§ Data:
^^^^^^^^

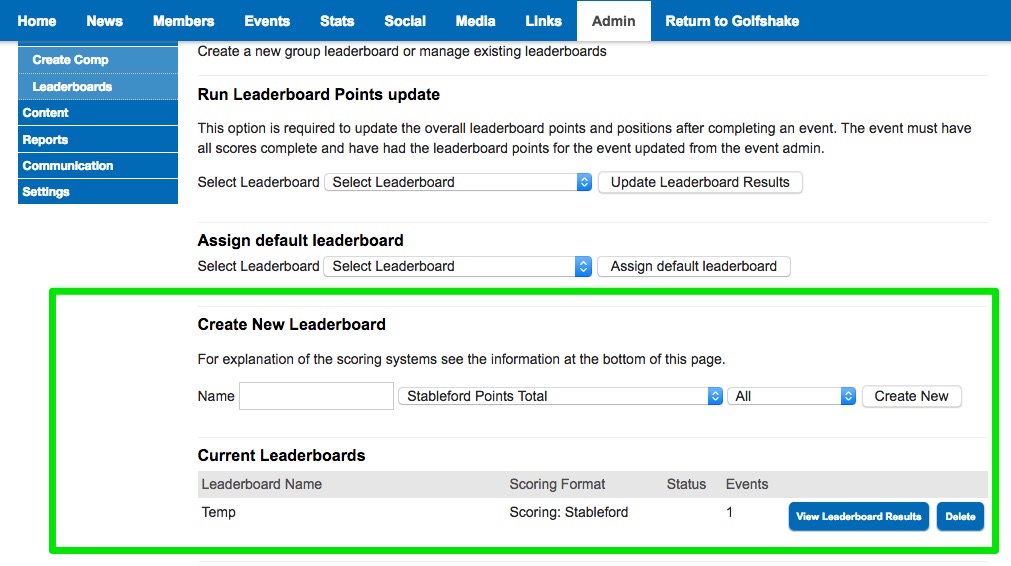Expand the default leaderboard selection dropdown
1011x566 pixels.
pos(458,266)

^^^^^^^^

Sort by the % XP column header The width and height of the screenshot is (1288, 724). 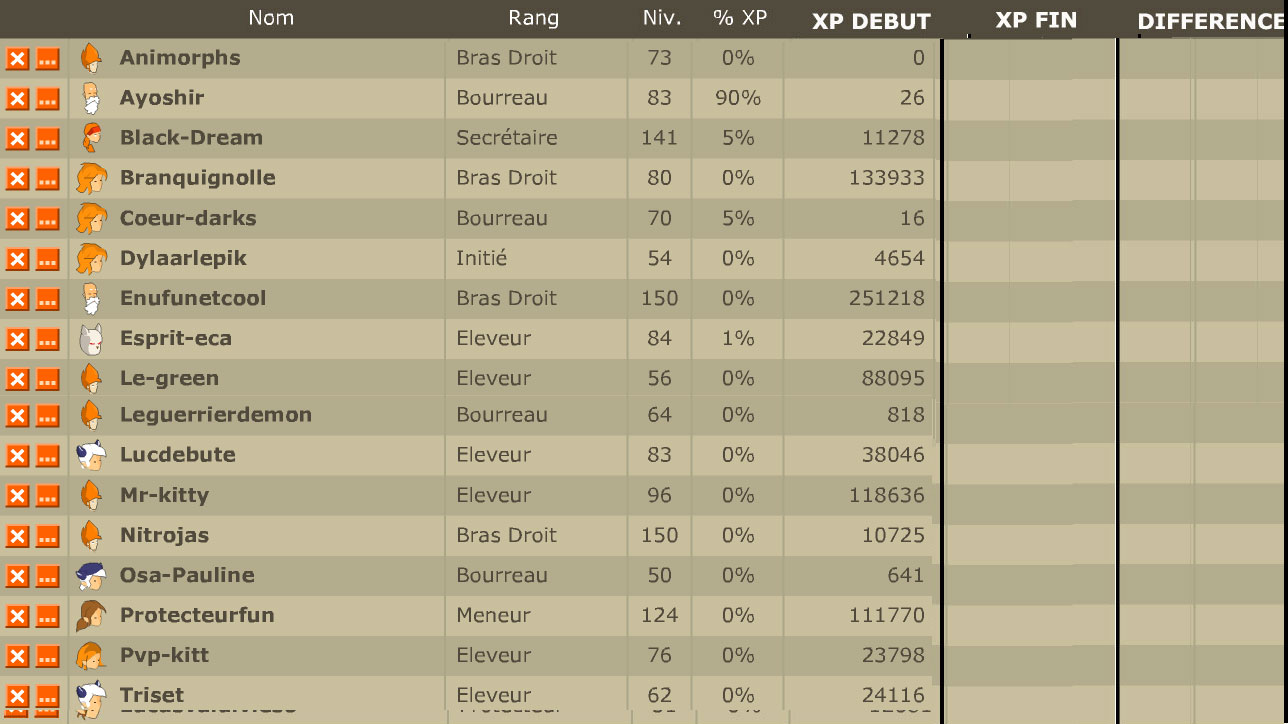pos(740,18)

^^^^^^^^

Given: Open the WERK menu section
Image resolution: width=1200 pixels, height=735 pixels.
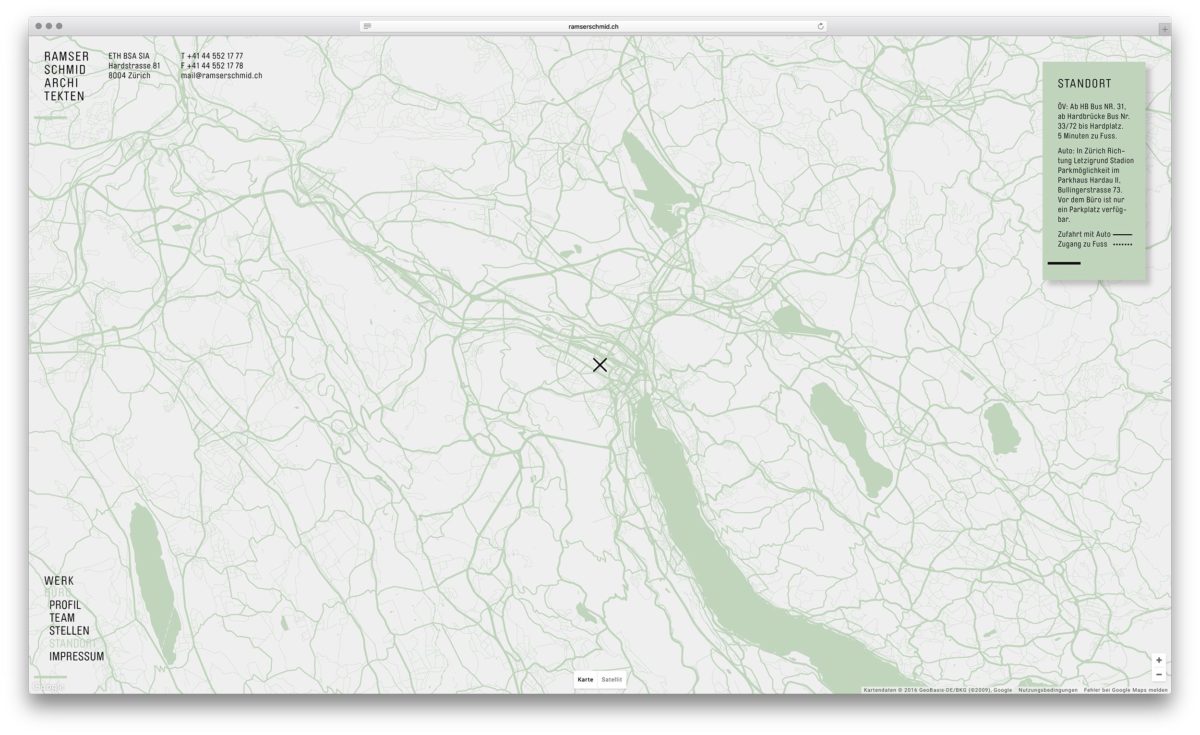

^^^^^^^^

§ Description of the task:
Reproduce exactly the stretch of the material above that starts at the line with "Given: Open the WERK menu section" and ends at the line with "Image resolution: width=1200", both included, and nothing else.

§ Solution to this problem:
Given: Open the WERK menu section
Image resolution: width=1200 pixels, height=735 pixels.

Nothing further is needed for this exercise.